[begin Provided text]
Moore also states in his declaration that he requested that, "in the future, management should tell us immediately when there are outages." Moore Decl. ¶ 3. Equity contends that requesting such notice is not a request for an accommodation because it already had a policy and practice of notifying residents of elevator issues. Def.'s Mot. at 16-17 (citing, e.g., Sinclair Decl. (dkt. 106-3) ¶ 11. There is evidence from which a reasonable jury could determine that Equity's policy of providing updates was not honored consistently—or in other words, that while such notice might have been Equity's policy, it was not a consistent practice. See, e.g., McGuinness Decl. Ex. E (Estes Dep.) at 12:1-6 (stating that Estes first learned of the November 2015 outage when his attendant, presumably not an Equity employee, told him that the elevator was not working). Moore also testified that he did not receive a call when the elevator went out of service in December of 2018, and only learned that it was out when he attempted to leave his apartment and saw a sign on the elevator. McGuinness Decl. Ex. D (Moore Dep.) at 44:3-10. A jury could determine from this evidence that Equity failed to act on the request to proactively notify tenants of elevator outages.

3. Bednarska and Payne

Bednarska and Payne contend that Equity failed to provide reasonable accommodations in that it did not immediately repair the elevator, did not provide acceptable substitute housing for much of the elevator outage, did not reimburse their costs for food while Bednarska could not access the apartment, and did not give them a rent credit. Equity seeks summary judgment that it granted Bednarska and Payne's request for a hotel, and that their remaining requests do not constitute reasonable accommodations.

a. Alternative Housing

Upon learning that the elevator was inoperable, Equity proactively contacted Bednarska and Payne by telephone and email to inform them of the outage and offer alternative housing at a hotel, which Bednarska and Payne accepted. Sinclair Decl. ¶¶ 17-19. When Bednarska and Payne arrived at the La Quinta hotel at Equity's direction, they found that the room reserved for them was not wheelchair accessible because the elevator at the hotel also was not working and the "plywood plank" that the hotel offered to place on the stairs would have been dangerous for Bednarska to attempt to use in her wheelchair. McGuinness Decl. Ex. B (Payne Dep.) at 24:3-11; id. Ex. C (Bednarska Dep.) at 23:1-18. An employee at La Quinta referred Bednarska and Payne to a Holiday Inn Express, where they found an acceptable room. McGuinness Decl. Ex. C (Bednarska Dep.) at 24:8-25:3. Bednarska initially had to put the room on her credit card, but Equity ultimately paid for their stay. Id. at 24:13-16. Bednarska and Payne only stayed at the Holiday Inn Express for two or three days, because Equity (expecting the repairs to be completed sooner) did not authorize their stay for the full period of the elevator outage. Id. at 24:24-25:6; Sinclair Decl. ¶ 21. When Equity sought to extend the stay, the hotel was fully booked, and Bednarska and Payne had to relocate to the Berkeley Inn, which had a room that Bednarska could access but lacked a fully accessible shower that Bednarska could use independently without flooding the bathroom, and was otherwise unpleasant. Sinclair Decl. ¶¶ 21-22; McGuinness Decl. Ex. C (Bednarska Dep.) at 25:4-27:9. Equity called ten hotels and Bednarska called "a couple other hotels," but neither Bednarska nor Equity was able to find another local hotel with an accessible room available. Sinclair Decl. ¶ 22; McGuinness Decl. Ex. C (Bednarska Dep.) at 27:17-21. Bednarska testified that the Holiday Inn became fully booked only after she requested that Equity extend their authorization. McGuinness Decl. Ex. C (Bednarska Dep.) at 25:4-19; see generally Sinclair Decl. Ex. D (email correspondence among Bednarska, Payne, and Equity employees regarding Bednarska and Payne's hotel stays and requests for other accommodations).
[end Provided text]
[begin Material supplied]
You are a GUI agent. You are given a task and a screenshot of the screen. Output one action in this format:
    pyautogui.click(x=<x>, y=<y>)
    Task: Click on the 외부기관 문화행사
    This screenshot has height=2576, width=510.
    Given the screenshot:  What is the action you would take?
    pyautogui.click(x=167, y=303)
[end Material supplied]
[Task goal]:
Substitute "rent reduction" for "rent credit" and write out the court opinion excerpt from "3. Bednarska and" up to and including "constitute reasonable accommodations.". The records are not needed.

[Complete output]:
3. Bednarska and Payne

Bednarska and Payne contend that Equity failed to provide reasonable accommodations in that it did not immediately repair the elevator, did not provide acceptable substitute housing for much of the elevator outage, did not reimburse their costs for food while Bednarska could not access the apartment, and did not give them a rent reduction. Equity seeks summary judgment that it granted Bednarska and Payne's request for a hotel, and that their remaining requests do not constitute reasonable accommodations.